OBIETTIVO: Ricopia senza alcuna modifica le righe dei record comprese tra quella che contiene "Tap the Kitchen" e la fine dei record, estremi inclusi.

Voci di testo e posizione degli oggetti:
__________________________________________________

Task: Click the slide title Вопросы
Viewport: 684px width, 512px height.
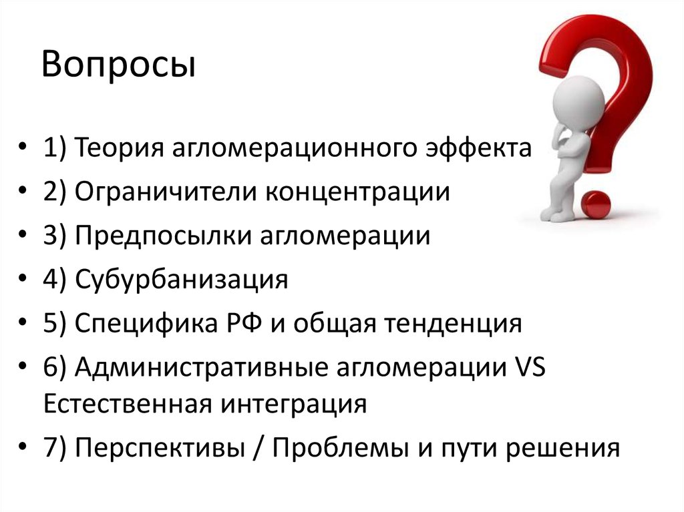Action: pos(120,67)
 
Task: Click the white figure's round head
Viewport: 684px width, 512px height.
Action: pos(581,97)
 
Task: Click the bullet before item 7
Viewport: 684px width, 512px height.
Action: pos(24,449)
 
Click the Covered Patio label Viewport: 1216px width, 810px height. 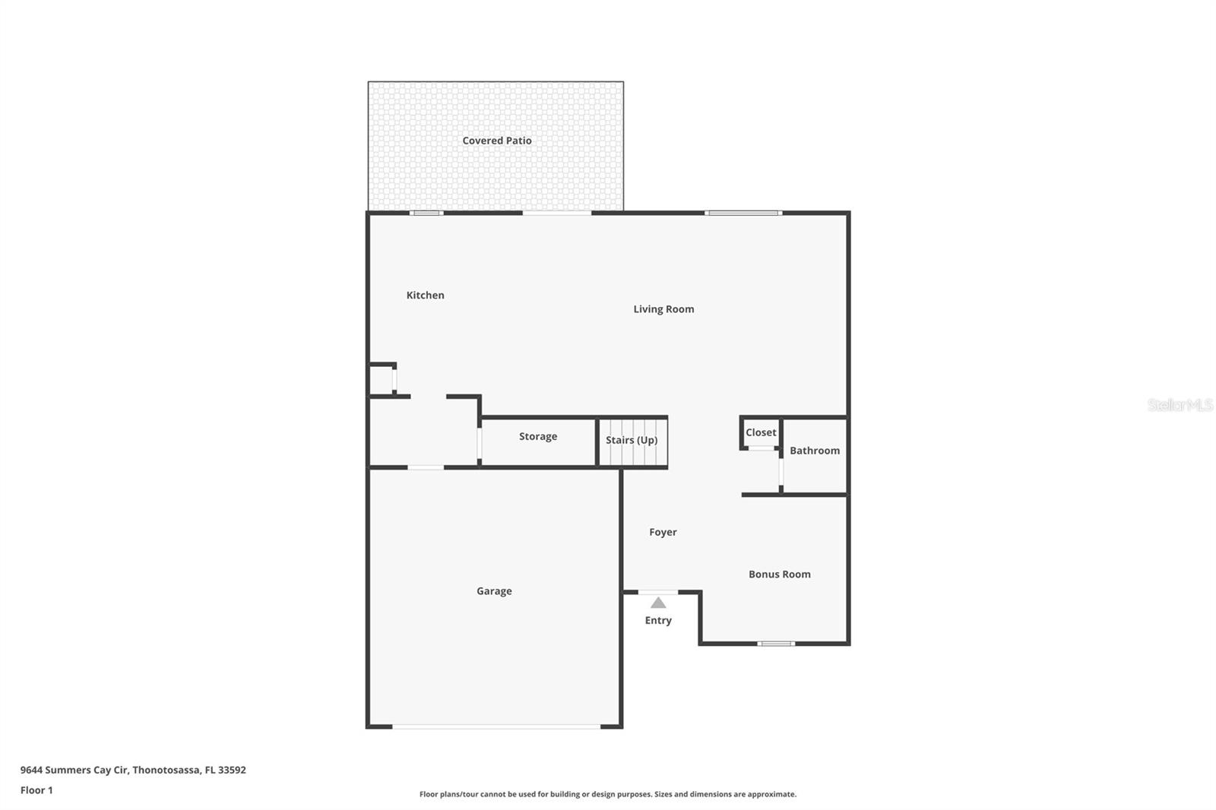point(496,141)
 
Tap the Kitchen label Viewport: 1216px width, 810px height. point(425,295)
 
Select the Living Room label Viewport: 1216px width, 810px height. point(663,308)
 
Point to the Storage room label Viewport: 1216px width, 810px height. point(537,436)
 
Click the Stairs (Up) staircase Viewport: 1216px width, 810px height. point(632,441)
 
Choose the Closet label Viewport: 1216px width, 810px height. point(761,432)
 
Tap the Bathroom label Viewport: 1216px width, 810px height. point(814,451)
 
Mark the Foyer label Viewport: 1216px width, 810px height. point(662,532)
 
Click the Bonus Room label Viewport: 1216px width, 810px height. point(779,574)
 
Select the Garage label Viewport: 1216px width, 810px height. point(494,591)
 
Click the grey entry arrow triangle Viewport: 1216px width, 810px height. point(658,603)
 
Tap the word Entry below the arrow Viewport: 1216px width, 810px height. point(658,620)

__________________________________________________

RISPOSTA:
Tap the Kitchen label Viewport: 1216px width, 810px height. point(425,295)
 
Select the Living Room label Viewport: 1216px width, 810px height. point(663,308)
 
Point to the Storage room label Viewport: 1216px width, 810px height. point(537,436)
 
Click the Stairs (Up) staircase Viewport: 1216px width, 810px height. point(632,441)
 
Choose the Closet label Viewport: 1216px width, 810px height. point(761,432)
 
Tap the Bathroom label Viewport: 1216px width, 810px height. point(814,451)
 
Mark the Foyer label Viewport: 1216px width, 810px height. point(662,532)
 
Click the Bonus Room label Viewport: 1216px width, 810px height. point(779,574)
 
Select the Garage label Viewport: 1216px width, 810px height. point(494,591)
 
Click the grey entry arrow triangle Viewport: 1216px width, 810px height. point(658,603)
 
Tap the word Entry below the arrow Viewport: 1216px width, 810px height. point(658,620)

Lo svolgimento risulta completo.